Abstract

This study examines the lived experience and perceptions of the wives of the Elizabethan parish clergy following the introduction of clerical marriage. It challenges the widespread, but mistaken conviction that the first ministers’ wives have vanished from the historical record and shifts the emphasis from the institution to the individual. This has been achieved by consulting a large and heterogeneous collection of archival material including more than 1000 parish registers, 1000 wills, marriage licences, church court records, memorials and some newly-discovered certificates for ministers’ wives. This body of evidence, assembled from twelve dioceses in the southern province and from the archbishopric of York, demonstrates that the story of parish clergy wives can indeed be recovered. Qualitative and statistical analyses of social origin, considered assessments of the extent and nature of the abuse aimed at minister’s wives and a re-evaluation of the persistence, structure and significance of the letter testimonial refute most of the common assumptions about clergy wives derived from speculation and generalization.

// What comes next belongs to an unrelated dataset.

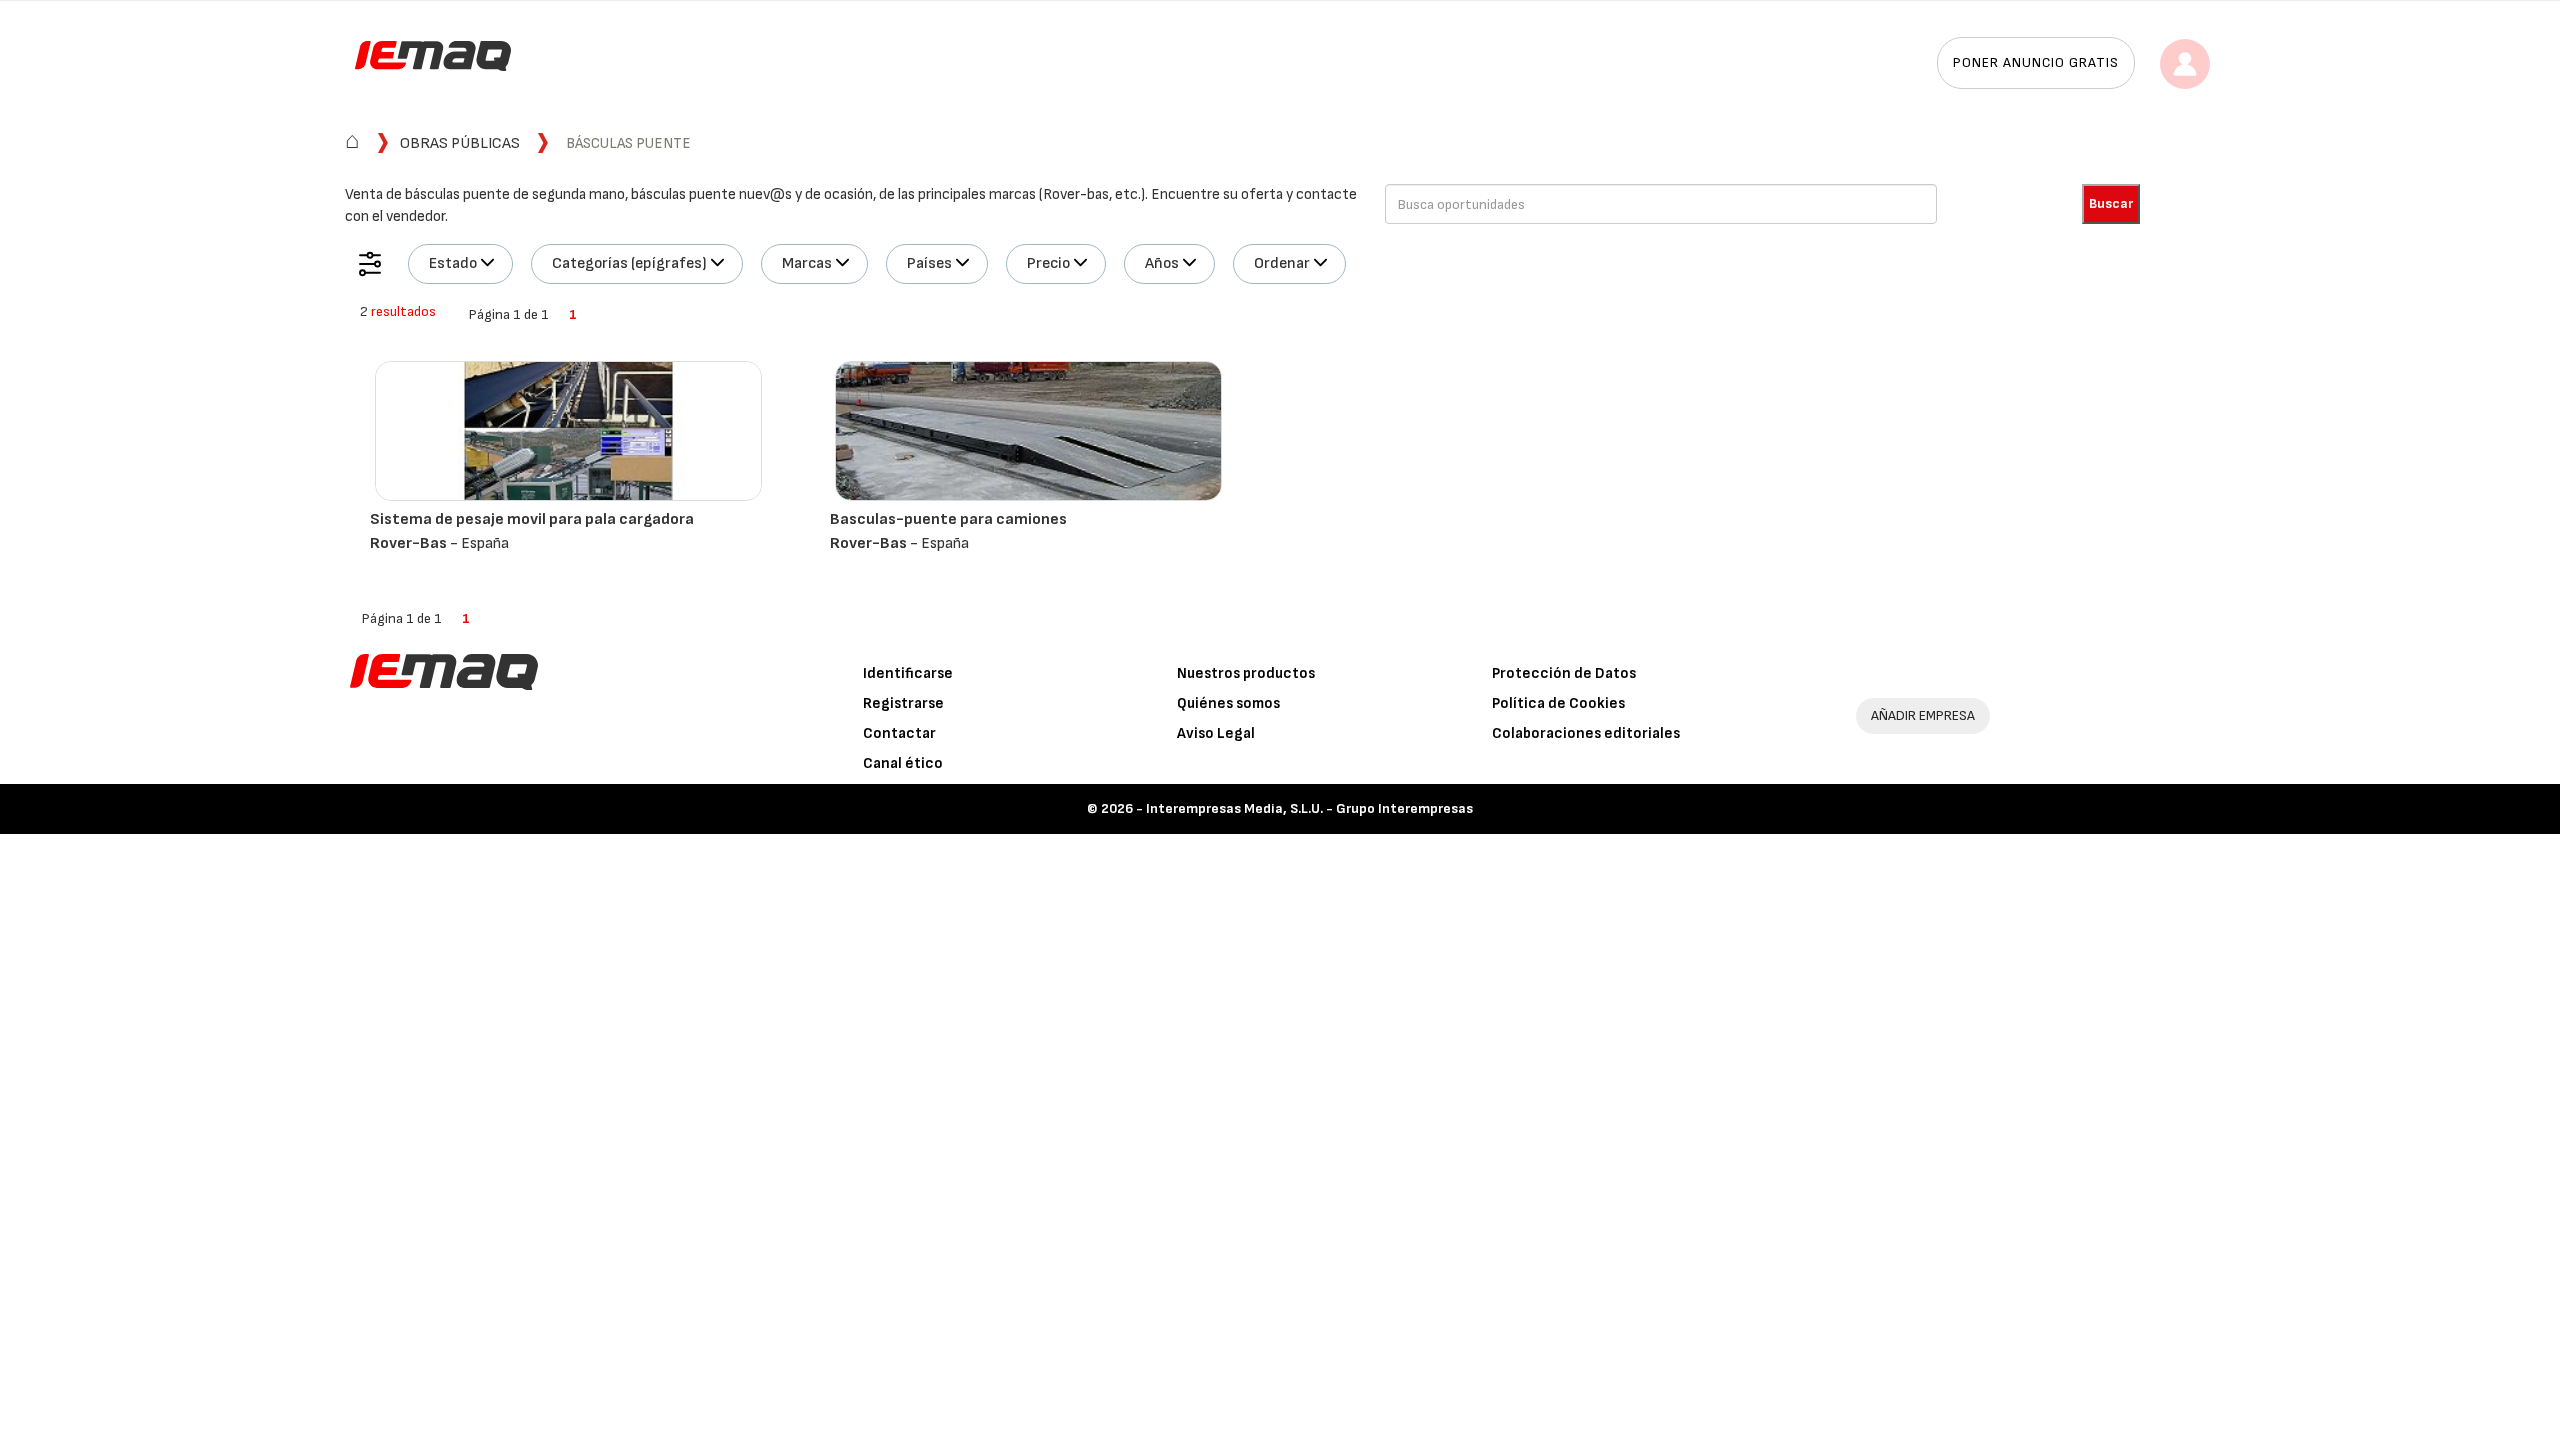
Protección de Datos (1564, 673)
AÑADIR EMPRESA (1923, 715)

The impact of clerical marriage on charitable giving is evaluated in relation to the demands of family and the lack of provision for the clergy widow. Scrutiny of clerical courtship, relationships within the clerical household and involvement with her husband’s pastoral ministry enables us to chart the emerging importance of the clergy wife and changing attitudes towards her. Engagement with such extensive archival material exposes the close involvement of ministers’ wives with the wider community and reveals the agency of the women themselves in the advent and evolution of their role. Women who have hitherto been defined by their supposed obscurity and unsuitability are shown to have anticipated and exhibited the character, virtues and duties associated with the archetypal clergy wife of later centuries. The breadth of this investigation, therefore, uncovers and explores a neglected but crucial aspect of religious, social and women’s history.